Research for Art Of The Lived Experiment and Fieldworks

Below is text relating to various works including Art Of The Lived Experiment and Fieldworks, written for an academic and practical research period at Dartington College of Arts. 

One part of my practice is motivated and inflected by a concern for how visual arts practice is constrained by normative conceptions of human bodies – conceptions that are integral to the ways in which art is made, discussed, understood and assumed to be experienced.

The concept of the ‘autonomous object’ on a plinth in a white gallery space was challenged by new arts practices during the sixties. Against the backdrop of developing civil and human rights movements they challenged the way in which arts meaning was constructed and maintained though culture and economy and undermined the paradigm of arts and art institutions’ autonomy.

Documentation of site-related work of the late 1960s and early ’70s suggests that there has been little, if any acknowledgement of how normative values assigned to bodies have impacted on the creative practices of artists across the spectrum of physical body types.

Works were invariably made and marketed with ‘human scale’ in mind, but whose human scale? Whose bodies was it assumed were negotiating, navigating and experiencing the works and the sites they were located in? Artists, writers and thinkers with disabilities were not privy to this critical and cultural debate for a variety of reasons.
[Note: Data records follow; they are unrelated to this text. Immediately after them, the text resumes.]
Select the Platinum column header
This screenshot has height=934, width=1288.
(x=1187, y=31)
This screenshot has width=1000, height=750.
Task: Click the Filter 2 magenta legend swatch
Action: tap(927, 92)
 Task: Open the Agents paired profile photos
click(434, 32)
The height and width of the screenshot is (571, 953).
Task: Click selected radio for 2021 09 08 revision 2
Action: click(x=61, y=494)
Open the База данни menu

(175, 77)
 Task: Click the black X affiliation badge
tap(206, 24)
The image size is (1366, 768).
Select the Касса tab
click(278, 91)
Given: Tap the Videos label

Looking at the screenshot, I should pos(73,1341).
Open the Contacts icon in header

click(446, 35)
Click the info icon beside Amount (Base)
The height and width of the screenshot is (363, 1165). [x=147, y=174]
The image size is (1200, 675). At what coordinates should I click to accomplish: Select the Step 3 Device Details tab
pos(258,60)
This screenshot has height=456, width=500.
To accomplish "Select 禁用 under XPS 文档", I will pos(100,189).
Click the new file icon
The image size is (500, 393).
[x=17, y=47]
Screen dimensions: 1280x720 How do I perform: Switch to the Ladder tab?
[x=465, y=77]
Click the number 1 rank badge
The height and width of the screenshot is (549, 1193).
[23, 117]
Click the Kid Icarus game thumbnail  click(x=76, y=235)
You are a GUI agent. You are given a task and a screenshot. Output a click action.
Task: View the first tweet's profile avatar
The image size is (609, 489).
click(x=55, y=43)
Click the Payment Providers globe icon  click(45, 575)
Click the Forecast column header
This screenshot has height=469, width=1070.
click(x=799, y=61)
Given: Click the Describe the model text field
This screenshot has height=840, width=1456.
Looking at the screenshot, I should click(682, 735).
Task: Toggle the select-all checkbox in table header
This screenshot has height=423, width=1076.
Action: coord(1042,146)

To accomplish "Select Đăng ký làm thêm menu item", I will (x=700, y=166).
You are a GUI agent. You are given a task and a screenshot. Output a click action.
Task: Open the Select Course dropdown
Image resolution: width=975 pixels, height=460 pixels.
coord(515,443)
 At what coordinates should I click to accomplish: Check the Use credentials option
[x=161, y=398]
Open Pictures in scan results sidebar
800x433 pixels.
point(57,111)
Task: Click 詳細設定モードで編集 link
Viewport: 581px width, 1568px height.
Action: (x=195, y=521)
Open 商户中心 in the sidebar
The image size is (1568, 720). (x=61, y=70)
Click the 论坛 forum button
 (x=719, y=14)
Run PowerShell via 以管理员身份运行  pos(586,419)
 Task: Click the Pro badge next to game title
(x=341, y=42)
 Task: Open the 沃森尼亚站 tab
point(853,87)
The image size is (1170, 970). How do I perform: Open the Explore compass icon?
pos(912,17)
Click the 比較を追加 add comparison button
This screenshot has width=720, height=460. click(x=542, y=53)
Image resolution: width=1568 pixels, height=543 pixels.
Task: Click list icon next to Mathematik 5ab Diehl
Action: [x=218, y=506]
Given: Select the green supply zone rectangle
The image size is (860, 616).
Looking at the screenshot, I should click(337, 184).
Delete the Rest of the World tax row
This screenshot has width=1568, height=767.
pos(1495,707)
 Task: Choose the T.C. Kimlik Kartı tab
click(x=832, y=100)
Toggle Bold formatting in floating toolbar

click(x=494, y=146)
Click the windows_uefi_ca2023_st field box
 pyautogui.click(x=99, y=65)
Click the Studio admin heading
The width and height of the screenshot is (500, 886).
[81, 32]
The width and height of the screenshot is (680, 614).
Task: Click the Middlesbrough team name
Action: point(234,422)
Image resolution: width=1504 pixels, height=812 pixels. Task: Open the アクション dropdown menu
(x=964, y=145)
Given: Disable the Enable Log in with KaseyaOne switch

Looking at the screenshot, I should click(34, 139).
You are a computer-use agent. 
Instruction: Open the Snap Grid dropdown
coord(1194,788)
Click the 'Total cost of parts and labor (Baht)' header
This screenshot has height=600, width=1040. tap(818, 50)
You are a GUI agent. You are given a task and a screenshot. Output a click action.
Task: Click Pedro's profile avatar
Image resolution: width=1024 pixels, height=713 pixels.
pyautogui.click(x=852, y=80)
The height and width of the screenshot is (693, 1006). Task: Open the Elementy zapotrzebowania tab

Still widespread is the siting and installations of pieces in relation to normative dimensions of human scale.

Practice investigates these assumptions; work provides a way in to think critically about physical bodies in space. It does not confront normative environments or cultural attitudes with their downfalls in relation to ‘disabled’ versus ‘able bodied’ but begins to reveal interesting opportunities through the problematising of issues of architecture, environment, installation and perception and nurtures dialogue that does not start or end in polarised territories.

Investigations take a less essential and more universal approach when dealing with the construct of normality and constructed identities (yours, mine, ours, artists and audiences) suggesting that identities are fluid and that their essentialism is in doubt when confronted with varying frames of physical, cultural, political and social contexts.

The aim to remove inherent signifiers and autobiographical dichotomies, further attempts to upset paradigms, problematise and reframe in the presence of the unfamiliar.

Experimental processes and works of this era incorporated an economy of means and relatively low tech materials which are applicable to my methodology such as tape, pencil, yarn, wood paper, paint, chalk, builders string as well as wire, and Film.

One advantage in using these materials is that, if appropriate, I am able to manipulate and construct on a variety of scales with self-sufficient autonomy. For example, through repeated small scale motifs or components or by using light weight low tech materials. An outcome of that is that inherent in the making installing and aesthetic of work are elements of my own physical identity. This pragmatic approach to my work is married with a theoretical conceptual process which inflects making and via versa. Rather than reducing work to a dry intellectual exercise though, it seeks to create something experientially bigger than the sum of its parts without a heavy hand, a space for open, generous dialogue and reflection.